# How bad are black eyed susans?



## New-goat-mom (May 21, 2017)

So I read something that said black eyed susans are toxic to goats? My yard is full of them and they are one of my girls favorite treats. Sometimes I will pull and give them the whole plant but usually I pick them each 3 or 4 flowers. Am I feeding poison to my girls? I am talking about the flower Annie is about to eat in this pic.


----------



## ksalvagno (Oct 6, 2009)

Are they getting sick from it?


----------



## Buck Naked Boers (Oct 15, 2012)

I haven't heard they are poisonous. Jill/goathiker would know. Jill??


----------



## cheyenne (Aug 21, 2011)

Mine eat them all the time! They are even in the hay sometimes. Never heard anything about them being toxic. Where did you read that?


----------



## New-goat-mom (May 21, 2017)

They haven't gotten sick so far but don't eat a lot of it. There is an area of my yard I would love to let them clear, however, and it's covered in them. 

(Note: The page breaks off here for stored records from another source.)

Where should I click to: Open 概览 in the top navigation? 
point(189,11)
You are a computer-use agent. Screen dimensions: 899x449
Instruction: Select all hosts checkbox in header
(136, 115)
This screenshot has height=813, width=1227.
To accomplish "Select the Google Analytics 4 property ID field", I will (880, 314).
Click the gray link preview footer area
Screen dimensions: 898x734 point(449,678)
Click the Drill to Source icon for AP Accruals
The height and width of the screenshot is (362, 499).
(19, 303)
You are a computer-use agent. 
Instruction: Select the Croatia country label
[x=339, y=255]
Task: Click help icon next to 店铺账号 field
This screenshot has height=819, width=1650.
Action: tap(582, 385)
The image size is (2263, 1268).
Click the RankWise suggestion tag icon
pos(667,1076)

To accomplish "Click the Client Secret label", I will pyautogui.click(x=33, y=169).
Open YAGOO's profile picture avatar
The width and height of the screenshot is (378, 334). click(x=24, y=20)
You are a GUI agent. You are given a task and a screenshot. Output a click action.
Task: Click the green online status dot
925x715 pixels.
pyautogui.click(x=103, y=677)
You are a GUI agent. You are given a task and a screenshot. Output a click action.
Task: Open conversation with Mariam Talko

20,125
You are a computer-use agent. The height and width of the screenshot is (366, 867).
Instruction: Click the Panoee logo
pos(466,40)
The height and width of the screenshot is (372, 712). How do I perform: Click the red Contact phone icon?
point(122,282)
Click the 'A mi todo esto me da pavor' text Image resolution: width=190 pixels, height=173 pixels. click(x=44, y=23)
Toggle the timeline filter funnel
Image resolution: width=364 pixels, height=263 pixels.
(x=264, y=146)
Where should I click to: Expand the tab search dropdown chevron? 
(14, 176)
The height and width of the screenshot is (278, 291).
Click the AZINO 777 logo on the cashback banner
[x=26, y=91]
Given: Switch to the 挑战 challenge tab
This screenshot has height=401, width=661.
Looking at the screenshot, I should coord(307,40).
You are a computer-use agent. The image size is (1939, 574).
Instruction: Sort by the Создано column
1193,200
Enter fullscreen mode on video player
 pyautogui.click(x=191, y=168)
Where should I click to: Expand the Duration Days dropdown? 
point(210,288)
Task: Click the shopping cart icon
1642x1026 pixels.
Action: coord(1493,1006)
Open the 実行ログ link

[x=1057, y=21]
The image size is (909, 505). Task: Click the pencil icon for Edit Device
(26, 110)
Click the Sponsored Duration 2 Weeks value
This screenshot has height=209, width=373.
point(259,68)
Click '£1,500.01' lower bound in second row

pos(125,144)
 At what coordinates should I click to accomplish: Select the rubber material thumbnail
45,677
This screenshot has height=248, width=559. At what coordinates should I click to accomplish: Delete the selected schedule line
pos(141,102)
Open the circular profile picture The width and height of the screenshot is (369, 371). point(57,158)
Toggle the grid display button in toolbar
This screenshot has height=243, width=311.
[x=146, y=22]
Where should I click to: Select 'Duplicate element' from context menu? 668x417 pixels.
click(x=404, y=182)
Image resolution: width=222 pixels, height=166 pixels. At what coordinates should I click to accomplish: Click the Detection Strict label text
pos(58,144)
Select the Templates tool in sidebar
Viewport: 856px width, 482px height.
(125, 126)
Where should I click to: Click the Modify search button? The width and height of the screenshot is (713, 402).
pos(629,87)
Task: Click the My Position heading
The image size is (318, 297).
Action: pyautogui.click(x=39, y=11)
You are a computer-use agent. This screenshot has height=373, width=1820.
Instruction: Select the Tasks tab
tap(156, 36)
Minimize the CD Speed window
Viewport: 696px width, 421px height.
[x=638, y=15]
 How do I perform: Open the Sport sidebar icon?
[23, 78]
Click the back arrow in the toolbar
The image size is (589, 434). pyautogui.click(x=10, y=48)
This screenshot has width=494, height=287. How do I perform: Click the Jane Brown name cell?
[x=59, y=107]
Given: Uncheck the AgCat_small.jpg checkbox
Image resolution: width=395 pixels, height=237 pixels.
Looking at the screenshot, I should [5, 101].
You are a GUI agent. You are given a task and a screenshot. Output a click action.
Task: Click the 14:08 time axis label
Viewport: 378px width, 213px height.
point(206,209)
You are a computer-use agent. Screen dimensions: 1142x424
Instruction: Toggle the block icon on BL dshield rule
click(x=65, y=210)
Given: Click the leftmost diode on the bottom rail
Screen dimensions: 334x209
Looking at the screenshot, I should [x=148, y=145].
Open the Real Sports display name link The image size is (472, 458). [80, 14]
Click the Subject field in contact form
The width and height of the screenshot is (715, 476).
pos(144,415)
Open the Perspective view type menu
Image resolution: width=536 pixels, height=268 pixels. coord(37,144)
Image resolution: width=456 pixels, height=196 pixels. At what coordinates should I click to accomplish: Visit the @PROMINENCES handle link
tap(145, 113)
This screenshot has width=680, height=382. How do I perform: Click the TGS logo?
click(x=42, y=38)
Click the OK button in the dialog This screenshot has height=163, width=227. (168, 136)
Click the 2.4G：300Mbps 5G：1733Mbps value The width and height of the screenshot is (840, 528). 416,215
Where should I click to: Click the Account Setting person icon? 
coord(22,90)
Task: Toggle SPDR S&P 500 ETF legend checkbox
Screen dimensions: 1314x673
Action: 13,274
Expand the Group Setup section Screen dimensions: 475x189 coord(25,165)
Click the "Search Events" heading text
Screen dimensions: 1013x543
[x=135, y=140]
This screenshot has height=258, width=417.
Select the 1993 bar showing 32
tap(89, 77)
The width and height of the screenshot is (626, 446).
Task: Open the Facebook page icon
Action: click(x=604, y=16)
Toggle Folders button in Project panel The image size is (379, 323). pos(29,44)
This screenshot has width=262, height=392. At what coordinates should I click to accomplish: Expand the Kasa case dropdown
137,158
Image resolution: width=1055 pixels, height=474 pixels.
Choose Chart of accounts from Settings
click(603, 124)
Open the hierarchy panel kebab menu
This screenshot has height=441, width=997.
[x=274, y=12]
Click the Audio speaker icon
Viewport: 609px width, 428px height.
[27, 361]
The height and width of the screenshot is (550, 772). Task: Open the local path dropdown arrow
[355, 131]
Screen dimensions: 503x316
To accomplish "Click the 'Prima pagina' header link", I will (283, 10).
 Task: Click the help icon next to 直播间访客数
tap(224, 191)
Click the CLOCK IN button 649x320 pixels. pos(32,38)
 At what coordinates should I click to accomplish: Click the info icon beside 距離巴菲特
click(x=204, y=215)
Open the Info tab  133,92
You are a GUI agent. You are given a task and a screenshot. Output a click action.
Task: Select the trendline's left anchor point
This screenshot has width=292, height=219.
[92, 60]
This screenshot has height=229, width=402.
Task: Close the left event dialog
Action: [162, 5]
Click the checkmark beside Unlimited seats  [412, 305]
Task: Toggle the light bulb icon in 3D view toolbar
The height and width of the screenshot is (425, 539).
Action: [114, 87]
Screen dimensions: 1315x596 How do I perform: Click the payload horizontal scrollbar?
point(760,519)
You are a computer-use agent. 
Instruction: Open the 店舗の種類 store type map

I could have sworn I read it on here, but maybe not...I just don't remember. Anyway, I Googled and it was on a list that is toxic to horses but that was all I found.


----------



## Suzanne_Tyler (Jul 19, 2014)

I think I've read it too, but maybe that it's only sometimes poisonous?? If your goats get plenty of copper their systems can handle more toxins.


----------



## New-goat-mom (May 21, 2017)

Really? I didn't know that about the copper! That's pretty cool.


----------